**Task brief**
Transcribe the listing below, from the line containing "Identify the location" down to the line containing "(1154, 286).", both lines included, and leave out the pictures.

**Data listing**
______________________________

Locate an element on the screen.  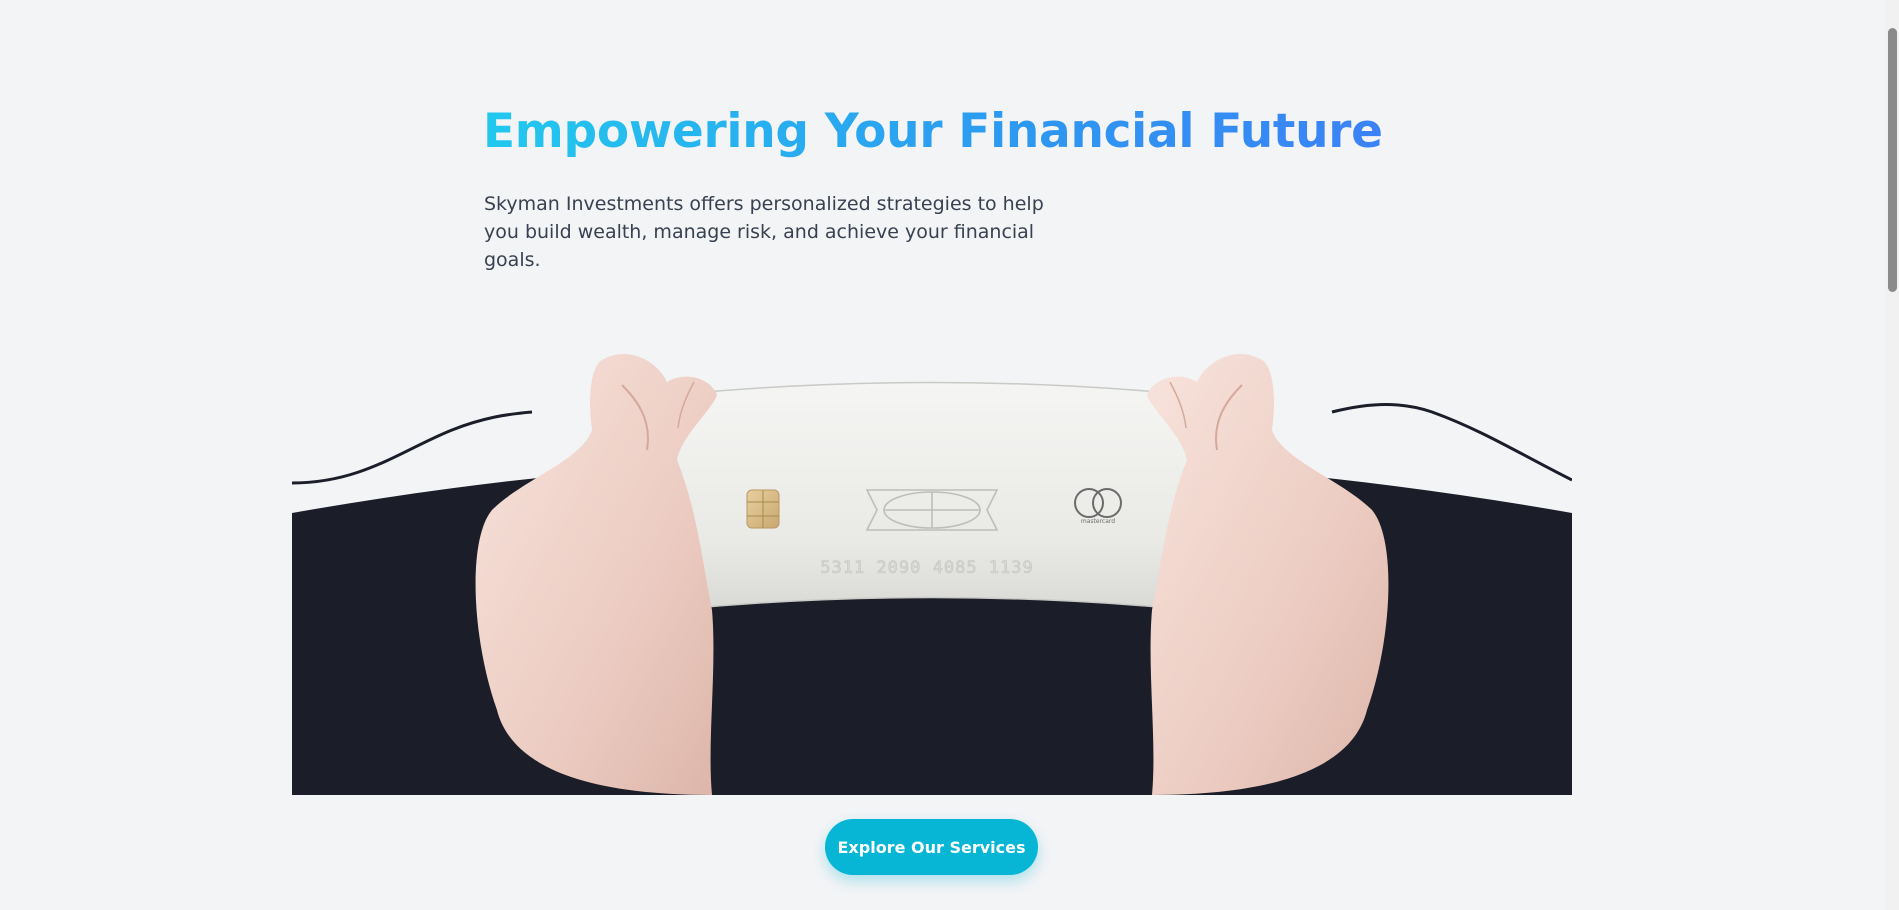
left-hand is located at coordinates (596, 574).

______________________________

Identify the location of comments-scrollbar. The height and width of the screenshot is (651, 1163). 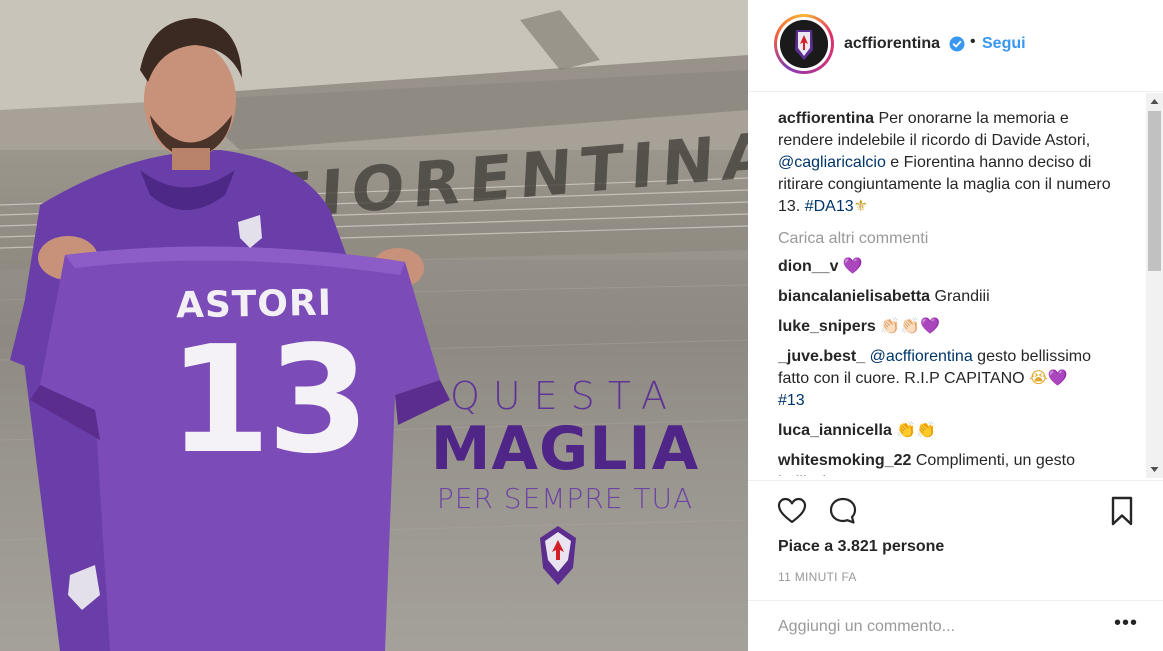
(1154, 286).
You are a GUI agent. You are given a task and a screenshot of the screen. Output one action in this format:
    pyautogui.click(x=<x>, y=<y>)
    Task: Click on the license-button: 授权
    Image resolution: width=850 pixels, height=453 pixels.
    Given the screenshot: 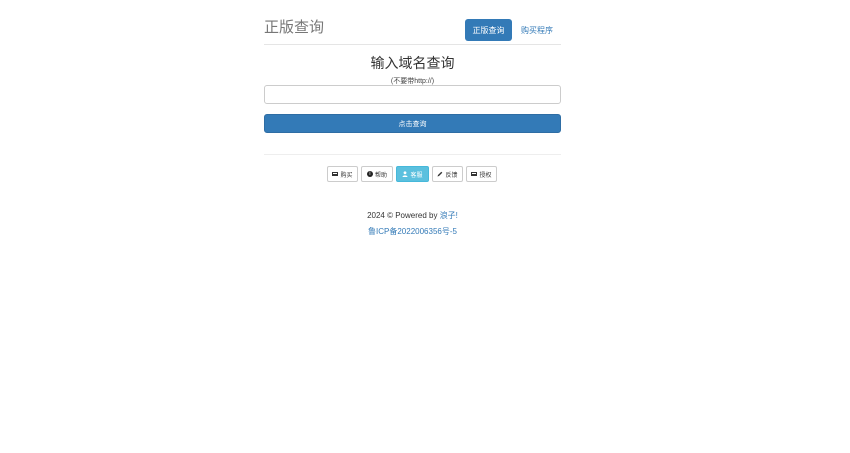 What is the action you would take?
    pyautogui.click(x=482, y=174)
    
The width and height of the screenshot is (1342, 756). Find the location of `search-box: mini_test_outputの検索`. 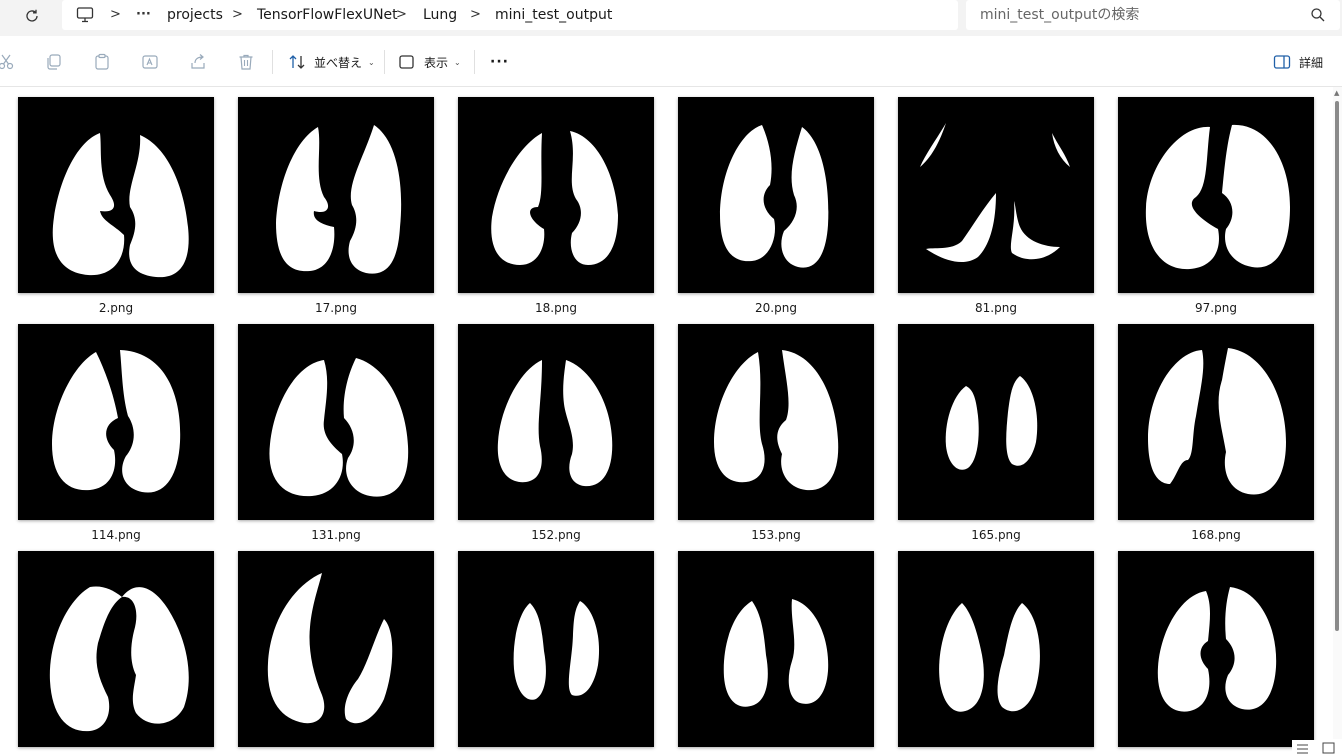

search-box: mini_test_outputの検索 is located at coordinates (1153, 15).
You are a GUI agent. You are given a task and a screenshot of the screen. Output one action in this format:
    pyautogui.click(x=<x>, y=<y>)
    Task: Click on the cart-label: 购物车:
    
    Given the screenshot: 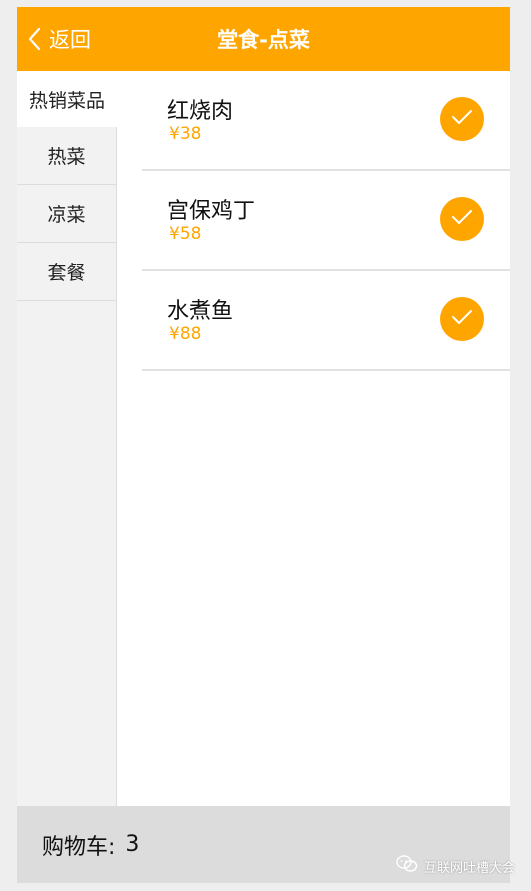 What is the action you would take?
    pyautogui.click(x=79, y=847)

______________________________

**Reply**
Identify the location of comments-scrollbar. The height and width of the screenshot is (651, 1163). 
(1154, 286).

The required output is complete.